Mekanisme terjadinya perubahan warna tersebut yaitu pada saat larutan pentiter
mulai diteteskan dari atas buret maka akan terjadi reaksi antara analit yang
bersifat asam, dalam hal ini digunakan asam benzoat dan asam borat dan pentiter
yang bersifat basa, yaitu NaOH membentuk suatu larutan garam. Periatiwa ini
terjadi terus menerus hingga larutan asam tepat habis bereaksi dengan NaOH yang
disebut dengan titik ekuivalen. Pada titik ekuivalen, perubahan warna belum
terjadi. Kelebihan satu tetes saja dari larutan NaOH akan menyebabkan perubahan
warna larutan dari tidak berwarna menjadi merah muda. Perubahan warna ini
berasal dari reaksi antara kelebihan basa dengan indikator pp.
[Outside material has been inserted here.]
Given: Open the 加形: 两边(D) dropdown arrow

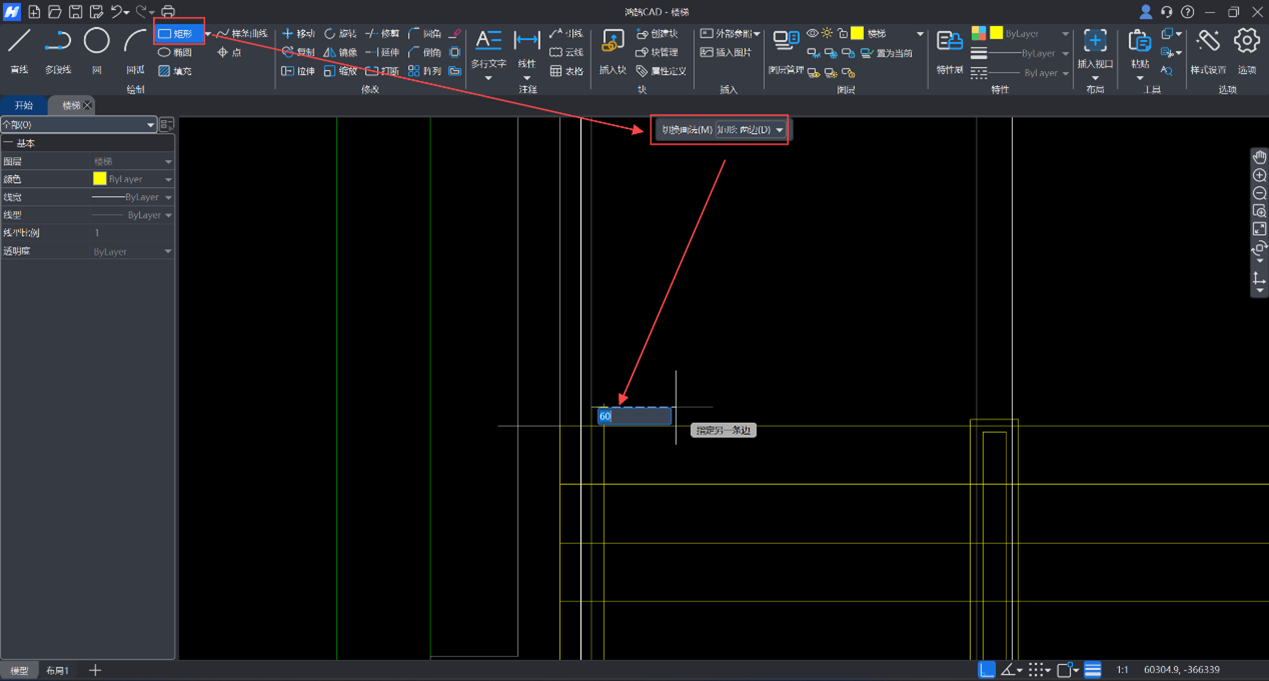Looking at the screenshot, I should pyautogui.click(x=779, y=130).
Berdasarkan hasil percobaan dan perhitungan, diperoleh koefisien
distribusi untuk masing-masing sampel yakni sam borat memiliki koefisien
distribusi 0,58 sedangkan asam benzoat koefisien distribusi adalah 0,78. jadi dapat
disimpulkan bahwa asam benzoat lebih banyak terdistribsi ke dalam minyak
dibandingkan ke dalam air sedangkan asam borat terjadi hal yang sebaliknya yaitu
lebih banyak terdistribusi ke dalam air dibandingkan ke dalam minyak.
Faktor-faktor kesalahan dalam percobaan ini adalah :
1. Pengambilan sampel dan larutan yang tidak akurat
2. Kesalahan pengamatan titik akhir titrasi.
BAB VI
PENUTUP
VI.1 Kesimpulan
Dari percobaan dapat disimpulkan sebagai berikut :
1. Asam Borat memiliki koefisien distribusi sebesar 0,58
2. Asam Benzoat memiliki koefisien distribusi sebesar 0,78
VI.2 Saran
Sikap dan penjelasan asisten harap dipertahankan dan ditingkatkan.
DAFTAR PUSTAKA
1. Dirjen POM, (1979), ”Farmakope Indonesia, Edisi Ketiga”, Departemen Kesehatah RI, Jakarta.
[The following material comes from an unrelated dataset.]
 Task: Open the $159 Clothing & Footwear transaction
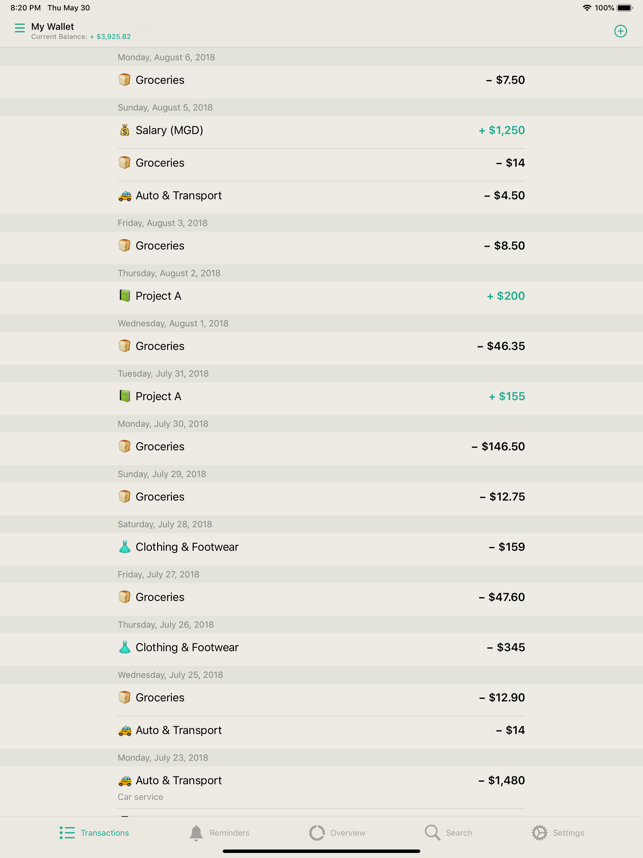pyautogui.click(x=321, y=547)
2. Dirjen POM, (1995), ”Farmakope Indonesia, Edisi Keempat”, Departemen Kesehatah RI, Jakarta.
3. Martin, Alfred, (1990), ” Farmasi Fisik, Dasar-Dasar Kimia Fisik Dalam Ilmu Farmasetik”, UIP Press, Jakarta.
4. Moechtar, (1989), ” Farmasi Fisika, Bagian Larutan dan Sistem Dispersi”, Gadjah Mada University Press, Yogyakarta.